PROVIDED PASSAGE:
• • • •
Submitted for your site: Medieval Restaurant Dishes

Dunno if I submitted this in the past, but I recently did some work to eliminate occasional funky results, and I think it's pretty solid now. If you need a name, use dr_venture, or drventure, or just CraigP... is that good enough?

These results represent high-class fare, not peasant dishes, although some of the results are fairly simple. These are, by and large, fairly realistic Medieval dishes, though the combination of ingredients is random. I think it's reasonably believable, though. Some sound pretty good!

Some example results:

Duck Paté flavored with Rosewater And Saffron with Bread and Hard Cheese
Hamhocks Cold Cuts and Hard Cheese with Dark Bread
Chicken served with Buns and Brawn
Grilled Gamebird with Dates
Chopped Salmon
Head Meat Cold Cuts and Hard Cheese with a Trencher
Chopped Woodcock stuffed with Mushrooms, Raisins & Chickpeas.
• • • •
DATA ENTRIES:
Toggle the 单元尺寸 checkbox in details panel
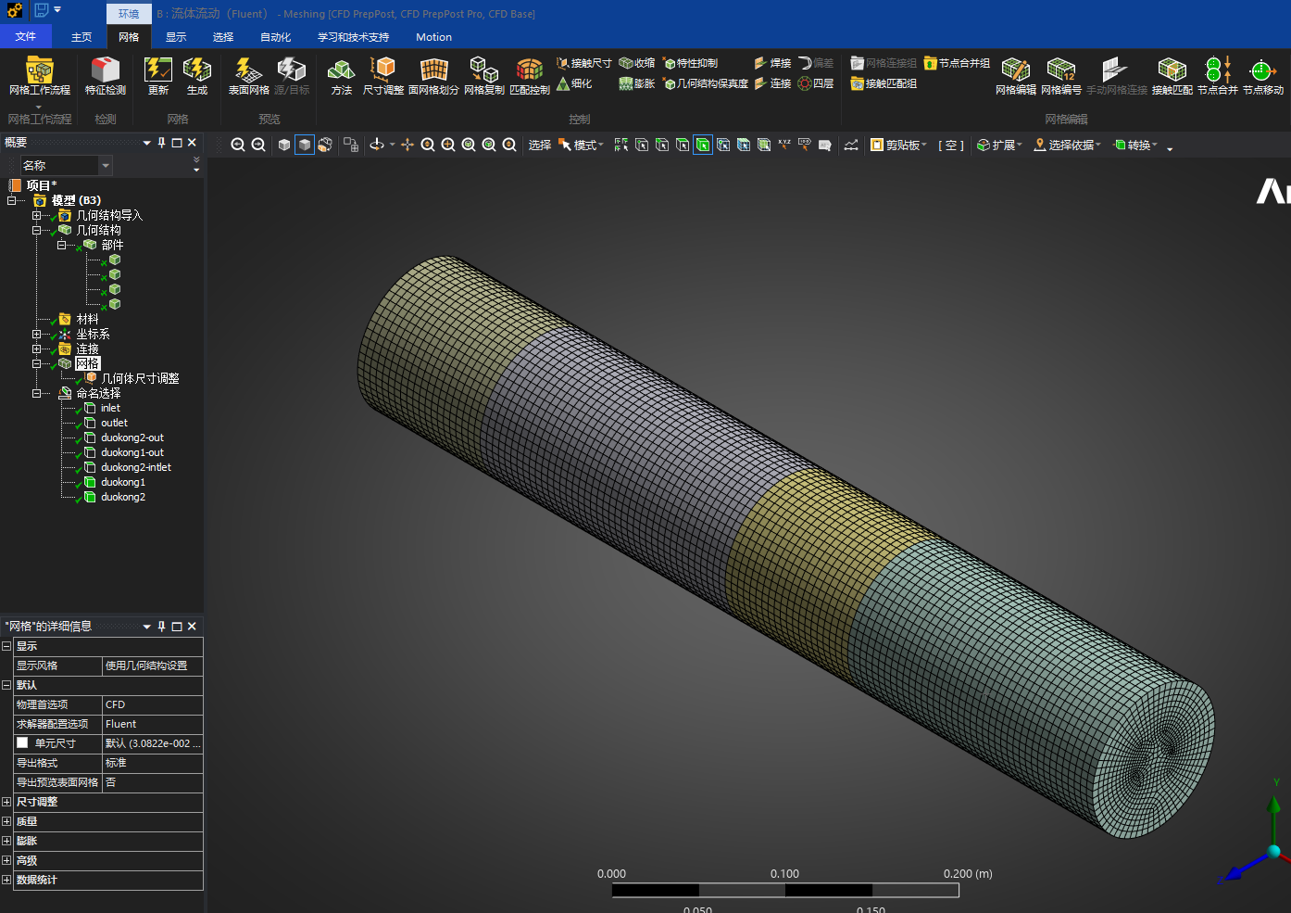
• • • •
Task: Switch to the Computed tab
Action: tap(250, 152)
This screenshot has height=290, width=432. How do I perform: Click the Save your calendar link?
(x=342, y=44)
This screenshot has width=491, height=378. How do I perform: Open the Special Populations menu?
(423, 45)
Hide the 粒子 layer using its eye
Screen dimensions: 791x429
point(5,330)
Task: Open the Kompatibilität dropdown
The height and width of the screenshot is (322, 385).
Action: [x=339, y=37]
• • • •
SHORT EXERCISE A:
List every example result shown in the medieval restaurant dishes post.
SHORT EXERCISE B:
Reproduce the part of the medieval restaurant dishes post starting at "Dunno if I submitted" and ending at "sound pretty good!".

FULL RESPONSE A:
Duck Paté flavored with Rosewater And Saffron with Bread and Hard Cheese
Hamhocks Cold Cuts and Hard Cheese with Dark Bread
Chicken served with Buns and Brawn
Grilled Gamebird with Dates
Chopped Salmon
Head Meat Cold Cuts and Hard Cheese with a Trencher
Chopped Woodcock stuffed with Mushrooms, Raisins & Chickpeas.

FULL RESPONSE B:
Dunno if I submitted this in the past, but I recently did some work to eliminate occasional funky results, and I think it's pretty solid now. If you need a name, use dr_venture, or drventure, or just CraigP... is that good enough?

These results represent high-class fare, not peasant dishes, although some of the results are fairly simple. These are, by and large, fairly realistic Medieval dishes, though the combination of ingredients is random. I think it's reasonably believable, though. Some sound pretty good!